[SÉRIE D'EXERCICES]
(1) Extrayez à l'identique, dans l'extrait sur les matériaux de construction, le passage qui commence par « Ne serait-ce qu’au » et se poursuit jusqu'à « le programme initial. ».
(2) Indiquez par oui ou par non si chacune des affirmations suivantes concorde avec l'extrait sur les matériaux de construction, en citant à l'identique les mots décisifs du texte. (a) Le prix du bois est passé d'une moyenne de 23 DH à 50 DH avant de redescendre à 40 DH. (b) La consommation nationale de ciment est en hausse. (c) Le président de l'AMIB évalue à 10 % le recul de l'activité du secteur du béton.
(3) Dressez la liste complète des matériaux de construction pour lesquels l'extrait sur les matériaux de construction signale une hausse de prix ou des tensions sur les prix.

[EXTRAIT CHOISI]
++++++

Ne serait-ce qu’au regard de l’envolée des prix du foncier et de l’augmentation des prix des matières premières, les promoteurs jugent compliquée la réalisation des logements conventionnés dans les mêmes conditions que le programme initial.
Stabilisation des prix des matériaux de construction
En effet, ces deux dernières années, les prix des matériaux de construction ont affiché une hausse remarquable, de plus du double pour certains, pour se stabiliser ces dernières semaines. La brique, par exemple, a atteint 2 DH contre 1,5 DH auparavant, pour revenir à 1,7 DH, le bois est passé d’une moyenne de 23 DH à 50 DH, puis revenir à 40 DH et le rond à béton de 6,2 DH à 15 DH, il est actuellement à 11 DH. Même le ciment a affiché deux hausses consécutives de 5% en cette année. En même temps, la consommation nationale de cette matière est toujours en recul. A fin octobre, elle a atteint un peu plus de 10 millions de tonnes, en baisse de 9,2% par rapport à la même période une année auparavant. «Depuis quelques semaines, les prix se sont stabilisés. Cela dit, beaucoup de tensions restent sur deux produits essentiels : l’aluminium et le verre», reconnait David Toledano, président de la Fédération marocaine de l’industrie des matériaux de construction (FMC). Ceci impacte les filières qui y sont liées, telles que l’industrie du béton. Amine Maachi, président de l’Association marocaine de l’industrie du béton (AMIB) estime de son côté le recul de l’activité du secteur de 5%, en raison notamment d’un certain attentisme constaté dans l’auto-construction et la petite promotion immobilière. «Étant donné la forte concurrence formelle et informelle, dans le secteur, une partie de ces augmentations n’a pas été répercutée, baissant ainsi la rentabilité déjà faible des industriels». En revanche, le chiffre d’affaires ressort en quasi-stagnation, à près de 6 MMDH, due principalement à l’inflation. Les professionnels de l’AMIB souhaitent adopter une approche progressive et exclure l’informel d’abord techniquement en imposant, comme le font la majeure partie des pays développés, la certification Norme marocaine (NM) dans les marchés publics. Ensuite, à travers la conclusion de partenariats afin d’encourager les industriels à innover et à se distinguer par rapport à cette concurrence déloyale.

++++++

(Lignes des positions cibles)
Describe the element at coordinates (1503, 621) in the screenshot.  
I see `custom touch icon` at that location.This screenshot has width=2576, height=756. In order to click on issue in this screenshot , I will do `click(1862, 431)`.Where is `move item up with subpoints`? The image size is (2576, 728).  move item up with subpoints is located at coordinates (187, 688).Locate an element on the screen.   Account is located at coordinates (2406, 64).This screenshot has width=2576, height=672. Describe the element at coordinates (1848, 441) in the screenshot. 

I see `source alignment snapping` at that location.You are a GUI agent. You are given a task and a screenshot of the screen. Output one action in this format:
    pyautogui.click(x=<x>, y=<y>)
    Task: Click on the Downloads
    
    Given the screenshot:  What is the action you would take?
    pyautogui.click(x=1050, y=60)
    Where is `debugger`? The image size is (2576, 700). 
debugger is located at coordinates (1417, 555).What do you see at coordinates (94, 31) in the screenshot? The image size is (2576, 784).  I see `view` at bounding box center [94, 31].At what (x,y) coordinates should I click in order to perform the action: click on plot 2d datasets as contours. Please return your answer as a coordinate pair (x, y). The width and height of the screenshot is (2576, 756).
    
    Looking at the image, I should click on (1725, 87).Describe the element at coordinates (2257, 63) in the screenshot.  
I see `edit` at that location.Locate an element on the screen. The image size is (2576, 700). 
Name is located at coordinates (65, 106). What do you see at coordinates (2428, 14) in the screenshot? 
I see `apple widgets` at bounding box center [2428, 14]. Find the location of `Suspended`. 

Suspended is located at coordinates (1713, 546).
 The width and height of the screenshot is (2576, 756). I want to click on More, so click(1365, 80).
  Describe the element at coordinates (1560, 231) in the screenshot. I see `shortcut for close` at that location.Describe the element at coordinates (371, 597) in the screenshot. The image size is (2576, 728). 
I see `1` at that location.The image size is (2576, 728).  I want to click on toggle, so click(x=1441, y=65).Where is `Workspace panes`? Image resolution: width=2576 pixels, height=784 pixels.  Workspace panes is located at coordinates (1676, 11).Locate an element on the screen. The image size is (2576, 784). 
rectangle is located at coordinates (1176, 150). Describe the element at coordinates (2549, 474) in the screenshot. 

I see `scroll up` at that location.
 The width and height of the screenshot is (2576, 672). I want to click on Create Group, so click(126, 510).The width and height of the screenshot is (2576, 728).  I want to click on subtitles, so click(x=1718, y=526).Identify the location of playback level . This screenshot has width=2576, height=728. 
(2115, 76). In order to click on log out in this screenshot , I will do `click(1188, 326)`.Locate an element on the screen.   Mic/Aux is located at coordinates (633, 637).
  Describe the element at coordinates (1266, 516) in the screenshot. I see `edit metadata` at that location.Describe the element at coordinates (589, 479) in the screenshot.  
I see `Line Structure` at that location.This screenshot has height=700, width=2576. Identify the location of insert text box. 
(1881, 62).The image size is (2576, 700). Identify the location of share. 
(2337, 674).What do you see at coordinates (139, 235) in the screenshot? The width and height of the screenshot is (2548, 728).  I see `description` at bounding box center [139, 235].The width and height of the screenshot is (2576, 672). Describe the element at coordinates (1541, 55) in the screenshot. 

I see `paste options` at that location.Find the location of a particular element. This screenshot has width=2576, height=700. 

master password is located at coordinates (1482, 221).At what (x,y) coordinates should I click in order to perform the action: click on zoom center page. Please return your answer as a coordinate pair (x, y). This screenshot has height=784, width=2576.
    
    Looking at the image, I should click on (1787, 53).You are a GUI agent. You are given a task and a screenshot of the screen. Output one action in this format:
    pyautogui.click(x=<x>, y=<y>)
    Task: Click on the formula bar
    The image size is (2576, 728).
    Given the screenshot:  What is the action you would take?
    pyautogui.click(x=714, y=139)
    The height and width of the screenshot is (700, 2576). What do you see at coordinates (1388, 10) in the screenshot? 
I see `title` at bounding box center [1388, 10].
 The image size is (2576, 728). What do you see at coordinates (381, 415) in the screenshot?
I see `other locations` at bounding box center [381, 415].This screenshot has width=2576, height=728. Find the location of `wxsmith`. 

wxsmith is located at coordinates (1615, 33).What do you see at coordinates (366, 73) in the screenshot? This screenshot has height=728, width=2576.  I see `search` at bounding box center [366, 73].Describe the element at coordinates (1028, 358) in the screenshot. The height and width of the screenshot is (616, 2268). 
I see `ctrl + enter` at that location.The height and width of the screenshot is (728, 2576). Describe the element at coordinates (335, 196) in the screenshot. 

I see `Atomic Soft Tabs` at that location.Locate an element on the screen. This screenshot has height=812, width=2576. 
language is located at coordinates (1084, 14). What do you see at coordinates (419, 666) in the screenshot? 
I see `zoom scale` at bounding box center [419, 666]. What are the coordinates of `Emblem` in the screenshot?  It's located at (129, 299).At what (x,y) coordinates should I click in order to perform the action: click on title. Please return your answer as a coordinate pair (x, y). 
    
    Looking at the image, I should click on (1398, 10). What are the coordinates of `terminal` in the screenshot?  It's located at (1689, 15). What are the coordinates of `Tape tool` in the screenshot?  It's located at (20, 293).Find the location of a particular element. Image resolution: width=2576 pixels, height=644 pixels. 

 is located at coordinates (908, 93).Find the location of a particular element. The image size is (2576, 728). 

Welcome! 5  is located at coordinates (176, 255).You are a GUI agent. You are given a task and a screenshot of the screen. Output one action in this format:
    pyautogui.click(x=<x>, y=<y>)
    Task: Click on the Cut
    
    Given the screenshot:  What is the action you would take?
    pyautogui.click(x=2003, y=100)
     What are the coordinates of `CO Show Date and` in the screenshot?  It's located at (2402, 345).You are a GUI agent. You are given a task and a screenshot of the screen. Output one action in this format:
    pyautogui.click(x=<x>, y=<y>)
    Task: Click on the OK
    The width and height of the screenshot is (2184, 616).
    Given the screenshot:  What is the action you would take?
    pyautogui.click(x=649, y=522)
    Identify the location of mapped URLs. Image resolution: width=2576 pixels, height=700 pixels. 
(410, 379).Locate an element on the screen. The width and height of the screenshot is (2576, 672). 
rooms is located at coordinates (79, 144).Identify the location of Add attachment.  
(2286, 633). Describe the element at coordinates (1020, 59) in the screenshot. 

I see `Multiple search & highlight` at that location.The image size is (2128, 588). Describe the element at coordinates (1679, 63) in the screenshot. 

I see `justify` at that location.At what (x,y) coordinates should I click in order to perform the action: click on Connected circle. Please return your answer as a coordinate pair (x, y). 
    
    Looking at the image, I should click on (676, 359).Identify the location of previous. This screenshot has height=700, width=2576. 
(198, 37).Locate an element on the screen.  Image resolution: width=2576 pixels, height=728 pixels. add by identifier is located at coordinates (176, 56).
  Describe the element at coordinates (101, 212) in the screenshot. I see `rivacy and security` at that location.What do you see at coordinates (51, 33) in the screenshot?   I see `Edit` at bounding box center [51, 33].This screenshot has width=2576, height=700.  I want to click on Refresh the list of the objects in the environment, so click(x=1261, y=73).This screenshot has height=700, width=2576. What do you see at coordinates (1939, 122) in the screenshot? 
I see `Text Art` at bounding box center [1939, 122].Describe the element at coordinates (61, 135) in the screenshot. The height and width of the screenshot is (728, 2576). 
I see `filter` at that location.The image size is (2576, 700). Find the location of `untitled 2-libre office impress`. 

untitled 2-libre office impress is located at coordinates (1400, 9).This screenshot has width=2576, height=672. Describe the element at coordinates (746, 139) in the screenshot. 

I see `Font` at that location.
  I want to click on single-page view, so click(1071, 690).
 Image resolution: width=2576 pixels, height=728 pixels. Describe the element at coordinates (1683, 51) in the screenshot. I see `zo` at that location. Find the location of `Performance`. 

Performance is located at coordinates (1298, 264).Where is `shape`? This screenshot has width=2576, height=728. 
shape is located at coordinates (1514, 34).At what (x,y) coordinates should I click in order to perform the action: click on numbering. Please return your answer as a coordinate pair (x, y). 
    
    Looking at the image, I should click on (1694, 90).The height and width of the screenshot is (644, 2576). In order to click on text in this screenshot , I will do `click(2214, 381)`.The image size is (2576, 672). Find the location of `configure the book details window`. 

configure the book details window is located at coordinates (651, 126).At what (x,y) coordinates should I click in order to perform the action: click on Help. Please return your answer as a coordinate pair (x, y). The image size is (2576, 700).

++++++

[CORRIGÉ DES EXERCICES]
(1)
Ne serait-ce qu’au regard de l’envolée des prix du foncier et de l’augmentation des prix des matières premières, les promoteurs jugent compliquée la réalisation des logements conventionnés dans les mêmes conditions que le programme initial.

(2)
(a) Oui : « le bois est passé d’une moyenne de 23 DH à 50 DH, puis revenir à 40 DH »
(b) Non : « la consommation nationale de cette matière est toujours en recul »
(c) Non : « estime de son côté le recul de l’activité du secteur de 5% »

(3)
- la brique
- le bois
- le rond à béton
- le ciment
- l'aluminium
- le verre